Don’t let Eric Barger rock your church

By John Pierce

Experienced ministers know how the scenario goes. A relatively new member who has jumped into congregational life wants to share some “concerns” he has about the church.

At the appointed time, the pastor discovers this is really a test — with an agenda. Questions that did not originate with the questioner start to flow.

Questions like: “Do you believe in a literal hell, yes or no?” “Is that a Brian McLaren book on your shelf?”

“Why did you quote Nouwen and Merton last Sunday without telling the church they are dangerous?” “Have you attended a conference at which Leonard Sweet or Richard Foster spoke?”

“The word ‘missional’ was in the church newsletter this week; don’t you check for things like that?” “Are you aware that in the young adults class last Sunday, the teacher talked about social justice instead of the Gospel?”

“Why don’t you preach against evolution?” “Are you aware of Rick Warren’s universalist leanings?”

Recently, a long-term, effective pastor told me that his North Carolina congregation experienced two years of turmoil resulting from this kind of encounter.

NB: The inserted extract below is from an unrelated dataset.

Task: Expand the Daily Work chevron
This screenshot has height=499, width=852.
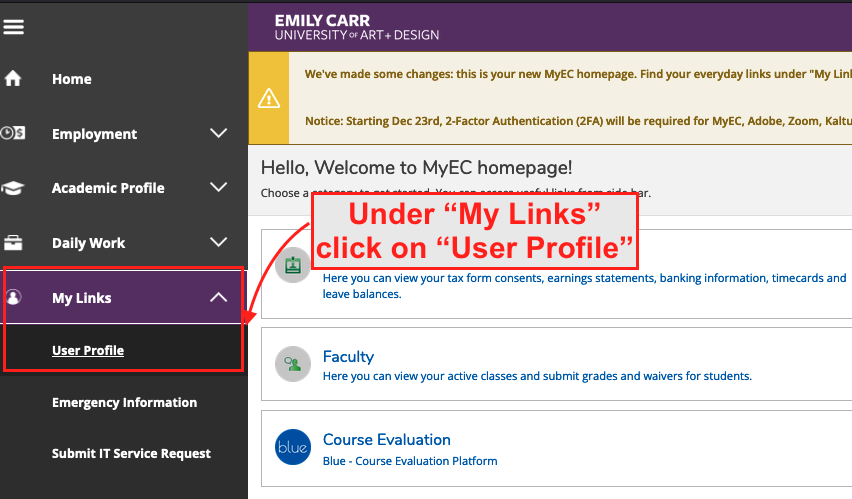Action: pos(218,243)
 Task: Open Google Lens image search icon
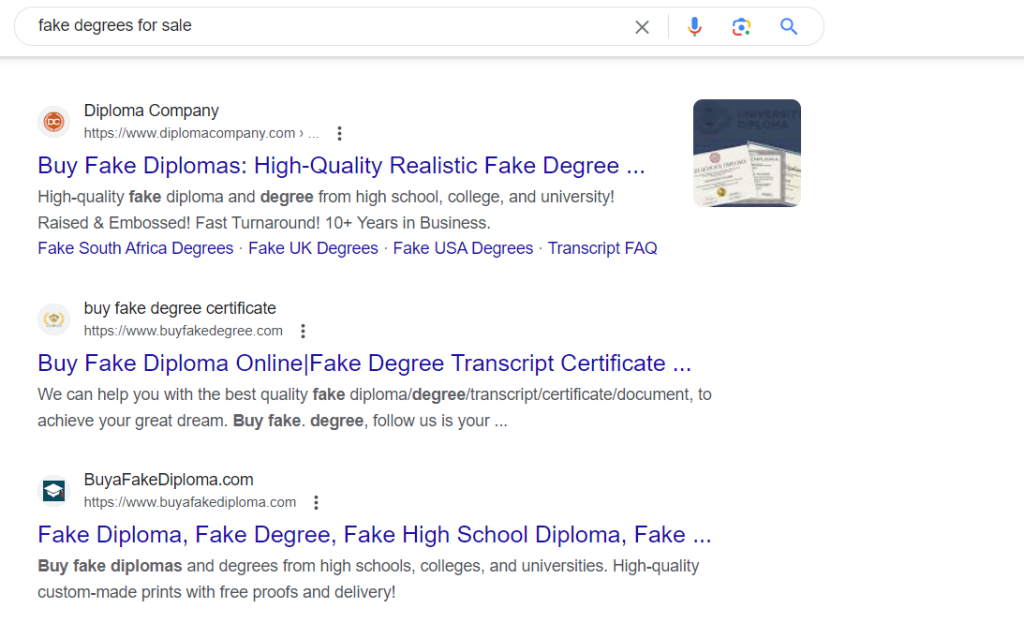[741, 27]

And the whole disruptive action was carried out by a foot soldier (and other recruits) of Eric Barger of “Take a Stand! Ministries” who is on a mission to straighten out all churches he deems errant.

Barger, based in Rowlett, Texas, proudly claims that his “ministry” exists to “see the church changed.”

He instructs his followers to look for the signs of “emergent” influence or liberalism in churches and to “conduct spiritual warfare” — by asking these kinds of questions, confronting leadership, warning other members of the dangers, and if all else fails, by fleeing! The problem, of course, is that those who import such trouble don’t flee soon enough.

Barger fits the typical profile of such aggressive, religious know-it-alls. He lived a hellish life of drugs and self-absorption for which he has found divine forgiveness — but loves to post photos and give full descriptions of such glorified experiences including his drug use and sexual exploits.

While faithful Christians were building congregations and carrying out their daily mission, and committed ministers where toiling in theological education and doing real-life ministry, Barger was abusing his mind and body. But following his dramatic conversion, presto!, he became an expert on all things Christian.

To borrow a great line from Fred Craddock, he acts like he’s walked around God and taken pictures. Now he is eager to use whatever wild accusations he can find to push his bizarre ideas of biblical truth on everyone else. So be warned.

My pastor friend said once the troublemaker and his recruits finally left, the church found some benefits from the experience that distracted them from a full focus on ministry. Primarily, the congregation now has a clearer identity, he said, one forged in response to the accusations and threats they encountered.

When I serve interim pastorates, urging the church to clarify and communicate its identity is my foremost task after preaching and consulting with leadership. Congregations sometimes are hesitant to clarify values, identity and mission due to the naïve idea that they can be the church for all people.

Such lack of a clearly stated identity and mission invites cocksure persons with little or no stock in the church to launch a personal agenda to be carried out at the congregation’s expense. And it is ALWAYS done with an abundance of self-righteousness and in the name of correcting the errant ways of the church.

Congregations need to find loving but clear ways of saying: “This is who we are. You are welcome here to worship and to share in this community of faith. You don’t even have to agree with us. We don’t all see everything in the same way either. But if you are uncomfortable with our church’s identity and mission, don’t come in here and try to change us to be like you. We can recommend churches in the area that suit you much better.”

Sadly, many congregations have had such disruptive experiences that can be traced to an outside preacher, teacher, author, agitator. Often the damage remains long after the “blessed subtraction” (a term I learned from the late Brantley Seymour of Roswell, Ga., in 1978) has fled.

So any preemptive measures — such as clarifying the church’s identity and enlisting leadership that appreciates the common good over personal agendas — should be taken.

Barger is just the latest clown in this show. Not the first; not the last.

His call to “spiritual warfare” is much more warfare than spiritual. It has all of the marks of strident fundamentalism that takes pride in leaving carnage in its path.

It has nothing to do with Jesus except a gross misuse of his name. Being gullible to those who poorly mask their hostilities and political agendas in religious language can make suckers out of the church.

“Fundamentalism can rise up at anytime,” my friend said. And he thanked me that his congregational leaders have a better understanding of who they are and how to identify and counter such assaults through reading Baptists Today.